Before blindly going for such a tool, you should be aware of the things that it can offer for your business or application. So, here are some of the most significant features the VMware vSphere offers.
Scaling servers are a nightmare for rapidly growing applications. The sudden surges, even with sufficient resources could be frustrating. But hosting it on a server with free resources all over the place waiting for the traffic to surge isn’t an ideal solution. Implementing the vSphere on your server makes it easier for you to partition the application into virtual machines and horizontally scale them whenever you are in need. Essentially cutting down the costs by hosting multiple applications on the same infrastructure.
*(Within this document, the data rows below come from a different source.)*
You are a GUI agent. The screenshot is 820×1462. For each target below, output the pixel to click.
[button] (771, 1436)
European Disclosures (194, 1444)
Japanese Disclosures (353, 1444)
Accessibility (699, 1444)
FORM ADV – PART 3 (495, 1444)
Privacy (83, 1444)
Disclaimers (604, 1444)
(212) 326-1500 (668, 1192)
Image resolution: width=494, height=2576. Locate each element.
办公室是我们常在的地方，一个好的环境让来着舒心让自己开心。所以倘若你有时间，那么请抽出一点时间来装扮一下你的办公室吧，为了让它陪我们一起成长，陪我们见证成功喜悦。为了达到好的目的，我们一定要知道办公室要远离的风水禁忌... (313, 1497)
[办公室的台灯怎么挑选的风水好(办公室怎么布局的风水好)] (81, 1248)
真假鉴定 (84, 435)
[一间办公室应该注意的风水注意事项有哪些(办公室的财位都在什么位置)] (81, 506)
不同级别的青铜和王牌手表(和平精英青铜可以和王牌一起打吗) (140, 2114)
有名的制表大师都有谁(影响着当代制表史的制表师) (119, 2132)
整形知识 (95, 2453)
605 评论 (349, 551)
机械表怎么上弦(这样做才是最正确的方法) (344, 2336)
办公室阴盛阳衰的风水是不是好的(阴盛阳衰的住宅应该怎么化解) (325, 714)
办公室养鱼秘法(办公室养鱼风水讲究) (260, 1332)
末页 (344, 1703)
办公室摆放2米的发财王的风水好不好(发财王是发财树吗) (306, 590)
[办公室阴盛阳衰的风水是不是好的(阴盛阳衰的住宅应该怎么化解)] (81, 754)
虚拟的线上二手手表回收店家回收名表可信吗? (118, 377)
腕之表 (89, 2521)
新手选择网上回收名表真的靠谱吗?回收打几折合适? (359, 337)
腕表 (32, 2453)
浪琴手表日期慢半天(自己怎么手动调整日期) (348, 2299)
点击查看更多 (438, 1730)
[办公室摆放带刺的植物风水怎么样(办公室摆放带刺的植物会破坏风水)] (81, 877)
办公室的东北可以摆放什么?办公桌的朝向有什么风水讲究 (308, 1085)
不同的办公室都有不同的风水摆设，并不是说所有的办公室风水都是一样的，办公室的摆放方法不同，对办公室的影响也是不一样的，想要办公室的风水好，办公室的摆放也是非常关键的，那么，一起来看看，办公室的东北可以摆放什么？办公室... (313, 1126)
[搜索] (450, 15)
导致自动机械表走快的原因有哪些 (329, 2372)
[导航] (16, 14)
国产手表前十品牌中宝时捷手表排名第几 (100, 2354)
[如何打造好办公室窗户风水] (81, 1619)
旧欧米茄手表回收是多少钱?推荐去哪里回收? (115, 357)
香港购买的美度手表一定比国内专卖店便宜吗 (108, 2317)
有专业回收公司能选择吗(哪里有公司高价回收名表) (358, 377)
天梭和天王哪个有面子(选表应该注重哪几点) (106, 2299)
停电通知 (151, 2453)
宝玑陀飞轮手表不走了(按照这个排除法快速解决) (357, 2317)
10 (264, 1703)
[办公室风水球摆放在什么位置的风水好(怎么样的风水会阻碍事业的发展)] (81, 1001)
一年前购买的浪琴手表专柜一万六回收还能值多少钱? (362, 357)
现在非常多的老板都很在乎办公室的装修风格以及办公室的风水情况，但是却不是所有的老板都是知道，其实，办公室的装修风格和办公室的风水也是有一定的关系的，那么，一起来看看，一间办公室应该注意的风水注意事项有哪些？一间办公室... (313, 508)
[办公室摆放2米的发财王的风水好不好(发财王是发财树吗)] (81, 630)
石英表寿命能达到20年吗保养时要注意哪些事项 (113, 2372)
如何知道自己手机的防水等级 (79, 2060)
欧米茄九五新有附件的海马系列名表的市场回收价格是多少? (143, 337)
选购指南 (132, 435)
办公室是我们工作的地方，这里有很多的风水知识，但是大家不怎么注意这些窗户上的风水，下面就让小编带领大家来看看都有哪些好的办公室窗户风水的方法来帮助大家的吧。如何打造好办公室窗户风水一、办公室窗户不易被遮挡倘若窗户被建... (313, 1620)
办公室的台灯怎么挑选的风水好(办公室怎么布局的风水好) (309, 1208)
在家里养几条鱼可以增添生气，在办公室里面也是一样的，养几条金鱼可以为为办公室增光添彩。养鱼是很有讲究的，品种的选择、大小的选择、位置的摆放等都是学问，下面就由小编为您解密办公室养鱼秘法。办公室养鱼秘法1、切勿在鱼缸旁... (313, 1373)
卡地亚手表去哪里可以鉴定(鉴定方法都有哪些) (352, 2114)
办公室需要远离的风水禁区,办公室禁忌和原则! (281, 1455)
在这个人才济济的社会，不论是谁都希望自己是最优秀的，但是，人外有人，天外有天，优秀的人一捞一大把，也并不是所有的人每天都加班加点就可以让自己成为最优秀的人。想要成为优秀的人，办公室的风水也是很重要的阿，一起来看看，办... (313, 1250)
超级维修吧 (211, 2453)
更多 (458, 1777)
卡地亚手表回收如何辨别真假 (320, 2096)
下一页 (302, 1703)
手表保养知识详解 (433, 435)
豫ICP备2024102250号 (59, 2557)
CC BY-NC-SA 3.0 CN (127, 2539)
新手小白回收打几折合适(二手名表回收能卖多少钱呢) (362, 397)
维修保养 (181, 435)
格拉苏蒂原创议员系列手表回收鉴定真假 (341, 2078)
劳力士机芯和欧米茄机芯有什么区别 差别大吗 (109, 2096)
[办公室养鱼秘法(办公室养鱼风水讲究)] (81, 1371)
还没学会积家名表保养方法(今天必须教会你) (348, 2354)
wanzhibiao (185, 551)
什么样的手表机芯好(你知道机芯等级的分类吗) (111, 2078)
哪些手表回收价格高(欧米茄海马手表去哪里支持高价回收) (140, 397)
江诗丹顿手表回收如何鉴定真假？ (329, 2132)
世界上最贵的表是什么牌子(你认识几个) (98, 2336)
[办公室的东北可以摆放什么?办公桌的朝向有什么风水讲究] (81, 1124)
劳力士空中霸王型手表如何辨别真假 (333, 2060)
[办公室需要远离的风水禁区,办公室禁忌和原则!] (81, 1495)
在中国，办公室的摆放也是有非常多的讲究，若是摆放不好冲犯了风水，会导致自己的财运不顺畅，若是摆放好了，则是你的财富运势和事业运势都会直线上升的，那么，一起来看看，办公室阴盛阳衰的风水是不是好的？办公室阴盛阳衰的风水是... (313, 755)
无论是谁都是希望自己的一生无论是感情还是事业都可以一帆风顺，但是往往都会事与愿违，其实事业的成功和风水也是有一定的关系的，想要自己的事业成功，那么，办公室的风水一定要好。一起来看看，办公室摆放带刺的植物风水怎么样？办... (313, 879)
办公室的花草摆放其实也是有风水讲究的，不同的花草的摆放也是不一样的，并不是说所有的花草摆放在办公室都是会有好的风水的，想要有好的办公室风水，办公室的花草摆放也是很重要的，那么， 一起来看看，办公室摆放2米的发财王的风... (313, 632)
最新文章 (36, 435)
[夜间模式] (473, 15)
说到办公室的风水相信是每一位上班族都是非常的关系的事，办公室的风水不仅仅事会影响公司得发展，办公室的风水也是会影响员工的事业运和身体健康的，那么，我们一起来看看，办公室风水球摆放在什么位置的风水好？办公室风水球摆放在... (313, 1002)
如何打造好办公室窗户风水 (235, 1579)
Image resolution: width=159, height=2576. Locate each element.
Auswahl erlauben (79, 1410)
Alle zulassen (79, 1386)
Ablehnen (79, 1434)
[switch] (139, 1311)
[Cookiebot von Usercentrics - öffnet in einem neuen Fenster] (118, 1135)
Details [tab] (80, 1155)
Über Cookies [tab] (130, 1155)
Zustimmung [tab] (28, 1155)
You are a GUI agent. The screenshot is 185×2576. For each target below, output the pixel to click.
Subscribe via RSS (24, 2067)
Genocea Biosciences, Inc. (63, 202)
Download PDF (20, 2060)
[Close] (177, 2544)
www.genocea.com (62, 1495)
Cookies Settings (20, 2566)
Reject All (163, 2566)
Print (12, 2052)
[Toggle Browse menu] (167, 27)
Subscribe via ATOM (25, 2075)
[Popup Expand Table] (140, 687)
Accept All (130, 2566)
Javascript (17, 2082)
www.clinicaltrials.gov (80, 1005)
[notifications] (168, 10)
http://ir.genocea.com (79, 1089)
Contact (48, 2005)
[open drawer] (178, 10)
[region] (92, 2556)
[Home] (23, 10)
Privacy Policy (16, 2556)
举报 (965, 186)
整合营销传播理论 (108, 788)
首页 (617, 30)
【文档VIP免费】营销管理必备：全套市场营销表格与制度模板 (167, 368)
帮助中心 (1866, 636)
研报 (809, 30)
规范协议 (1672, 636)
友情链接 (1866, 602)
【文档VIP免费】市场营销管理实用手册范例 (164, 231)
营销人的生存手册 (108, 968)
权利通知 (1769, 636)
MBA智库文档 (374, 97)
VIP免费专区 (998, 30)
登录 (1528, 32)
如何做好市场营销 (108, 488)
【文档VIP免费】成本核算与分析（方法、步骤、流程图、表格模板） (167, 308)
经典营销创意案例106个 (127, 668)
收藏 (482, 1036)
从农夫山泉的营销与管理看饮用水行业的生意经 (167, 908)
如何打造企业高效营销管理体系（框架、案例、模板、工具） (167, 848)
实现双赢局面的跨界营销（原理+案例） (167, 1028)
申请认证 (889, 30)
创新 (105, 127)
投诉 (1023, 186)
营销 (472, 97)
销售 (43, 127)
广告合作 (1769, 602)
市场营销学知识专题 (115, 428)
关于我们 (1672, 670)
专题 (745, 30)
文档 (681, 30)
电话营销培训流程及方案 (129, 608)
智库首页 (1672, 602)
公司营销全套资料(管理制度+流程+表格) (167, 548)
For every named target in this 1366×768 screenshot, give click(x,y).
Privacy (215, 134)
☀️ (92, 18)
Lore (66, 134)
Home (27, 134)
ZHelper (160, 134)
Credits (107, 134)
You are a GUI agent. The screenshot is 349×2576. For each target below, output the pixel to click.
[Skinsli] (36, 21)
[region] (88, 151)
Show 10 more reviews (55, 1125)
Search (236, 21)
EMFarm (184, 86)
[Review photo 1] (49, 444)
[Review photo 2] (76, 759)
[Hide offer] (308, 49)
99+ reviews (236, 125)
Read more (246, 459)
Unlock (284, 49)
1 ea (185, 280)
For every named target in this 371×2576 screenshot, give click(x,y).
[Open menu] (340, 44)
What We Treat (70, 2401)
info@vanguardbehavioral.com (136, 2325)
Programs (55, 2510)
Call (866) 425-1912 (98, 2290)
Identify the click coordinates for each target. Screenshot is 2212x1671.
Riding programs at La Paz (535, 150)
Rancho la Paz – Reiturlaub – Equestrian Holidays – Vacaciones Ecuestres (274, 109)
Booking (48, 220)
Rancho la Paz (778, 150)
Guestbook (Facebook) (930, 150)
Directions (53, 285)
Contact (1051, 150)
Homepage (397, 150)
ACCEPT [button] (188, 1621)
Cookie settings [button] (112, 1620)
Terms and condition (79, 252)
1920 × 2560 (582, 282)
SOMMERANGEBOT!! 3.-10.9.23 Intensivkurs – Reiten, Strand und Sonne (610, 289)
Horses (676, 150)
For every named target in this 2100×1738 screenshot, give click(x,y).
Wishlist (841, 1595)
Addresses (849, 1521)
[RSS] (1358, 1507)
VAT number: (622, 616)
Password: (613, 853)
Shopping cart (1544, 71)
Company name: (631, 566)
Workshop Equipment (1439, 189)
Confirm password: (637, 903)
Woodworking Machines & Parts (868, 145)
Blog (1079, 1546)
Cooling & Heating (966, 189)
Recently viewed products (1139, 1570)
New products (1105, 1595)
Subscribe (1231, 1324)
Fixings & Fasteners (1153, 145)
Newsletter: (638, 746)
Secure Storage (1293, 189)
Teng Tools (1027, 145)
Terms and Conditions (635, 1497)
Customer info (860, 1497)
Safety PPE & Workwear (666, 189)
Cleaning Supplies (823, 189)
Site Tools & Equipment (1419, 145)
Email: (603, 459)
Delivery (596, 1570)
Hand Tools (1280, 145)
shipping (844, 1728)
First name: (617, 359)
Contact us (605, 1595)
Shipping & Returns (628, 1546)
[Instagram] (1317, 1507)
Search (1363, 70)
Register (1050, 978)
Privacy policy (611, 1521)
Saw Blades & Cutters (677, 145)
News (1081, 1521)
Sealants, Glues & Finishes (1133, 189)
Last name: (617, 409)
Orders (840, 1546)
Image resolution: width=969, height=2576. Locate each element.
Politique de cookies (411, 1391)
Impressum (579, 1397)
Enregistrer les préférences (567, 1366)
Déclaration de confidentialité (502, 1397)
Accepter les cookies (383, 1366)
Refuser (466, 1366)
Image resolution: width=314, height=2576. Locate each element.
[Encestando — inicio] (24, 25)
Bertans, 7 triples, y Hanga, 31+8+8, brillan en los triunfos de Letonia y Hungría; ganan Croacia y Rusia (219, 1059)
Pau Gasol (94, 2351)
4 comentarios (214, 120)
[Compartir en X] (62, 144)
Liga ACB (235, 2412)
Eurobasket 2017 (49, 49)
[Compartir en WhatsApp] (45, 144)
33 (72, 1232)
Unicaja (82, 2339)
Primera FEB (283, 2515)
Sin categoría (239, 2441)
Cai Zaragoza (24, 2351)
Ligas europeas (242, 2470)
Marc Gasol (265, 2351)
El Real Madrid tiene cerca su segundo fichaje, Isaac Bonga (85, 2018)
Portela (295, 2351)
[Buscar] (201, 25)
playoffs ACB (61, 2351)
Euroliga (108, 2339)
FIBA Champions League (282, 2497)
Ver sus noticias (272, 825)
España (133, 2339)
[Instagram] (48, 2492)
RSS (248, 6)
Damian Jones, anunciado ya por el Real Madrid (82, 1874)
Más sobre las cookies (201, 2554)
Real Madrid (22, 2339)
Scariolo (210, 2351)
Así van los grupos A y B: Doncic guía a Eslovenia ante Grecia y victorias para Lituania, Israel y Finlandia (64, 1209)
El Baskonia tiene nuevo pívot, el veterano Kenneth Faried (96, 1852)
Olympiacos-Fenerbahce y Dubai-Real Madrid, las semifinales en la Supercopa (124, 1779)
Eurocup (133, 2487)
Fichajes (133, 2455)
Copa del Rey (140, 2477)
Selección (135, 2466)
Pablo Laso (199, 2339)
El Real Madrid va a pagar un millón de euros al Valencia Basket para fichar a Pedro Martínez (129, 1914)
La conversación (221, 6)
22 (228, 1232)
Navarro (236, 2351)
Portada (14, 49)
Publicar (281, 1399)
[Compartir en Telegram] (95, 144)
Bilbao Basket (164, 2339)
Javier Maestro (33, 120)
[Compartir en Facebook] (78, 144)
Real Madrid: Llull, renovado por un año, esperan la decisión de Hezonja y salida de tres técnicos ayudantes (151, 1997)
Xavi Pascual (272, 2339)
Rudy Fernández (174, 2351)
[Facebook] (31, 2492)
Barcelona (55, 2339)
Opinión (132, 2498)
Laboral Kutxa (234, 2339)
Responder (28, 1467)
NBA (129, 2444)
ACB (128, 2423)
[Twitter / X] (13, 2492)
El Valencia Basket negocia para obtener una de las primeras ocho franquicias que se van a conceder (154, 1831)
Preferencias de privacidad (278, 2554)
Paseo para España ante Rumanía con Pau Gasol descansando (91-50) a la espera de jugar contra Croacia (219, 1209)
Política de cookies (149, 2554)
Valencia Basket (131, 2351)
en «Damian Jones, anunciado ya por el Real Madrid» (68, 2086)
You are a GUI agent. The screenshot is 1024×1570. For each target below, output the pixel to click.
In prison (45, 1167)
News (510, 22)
Managing complex architectures combined with multiple applications running could be extremely hard, especially for those who do not have a dedicated server management team. vSphere makes this process much easier by simplifying lifecycle management, patching resources, and performing firmware updates. You can manage both on-premises and off-premises from the same interface provided by the tool.
AI and Developer Ready
Using vSphere, you can deploy developer-friendly, AI-ready applications within less than an hour. Deploying enterprise-grade applications secured to the core, optimized for efficiency, and able to scale the way you want is no more a manual job. You can build your own Kubernetes clusters customized specifically for your requirements.
Going through each and every feature the vSphere 7 offers would take days. Here are other significant features the tool provides.
- vSphere Lifecycle Manager
- vSphere Trust Authority
- Identity Federation with ADFS
- Assignable Hardware
Who needs it?
Not everyone might need a virtualization tool on their server. For beginners just getting started with hosting and infrastructure, jumping into a complex architecture or virtualization platform may not be a good idea. However, for medium to large enterprises with complex architecture powering their stack, and who want to simplify it, tools like vSphere would be the best way to move forward. With enhanced scalability, maintenance, deployment, and virtual networking, vSphere has a lot to offer.
You can either deploy an entirely new stack using the service or implement it on your existing infrastructure making it much more convenient to manage. Especially if you have an extremely complex application running tens of different services, moving them to the vSphere environment could make your life a lot easier.
The latest release doesn’t disappoint. Both in terms of features and performance enhancements, there have been some significant changes. Especially the introduction of the widely-adopted Kubernetes would largely benefit the virtualization stacks. Anyways, let’s see what the future holds and what next VMware has in mind for us. The vSphere 7 was definitely a big step to the future of server virtualization.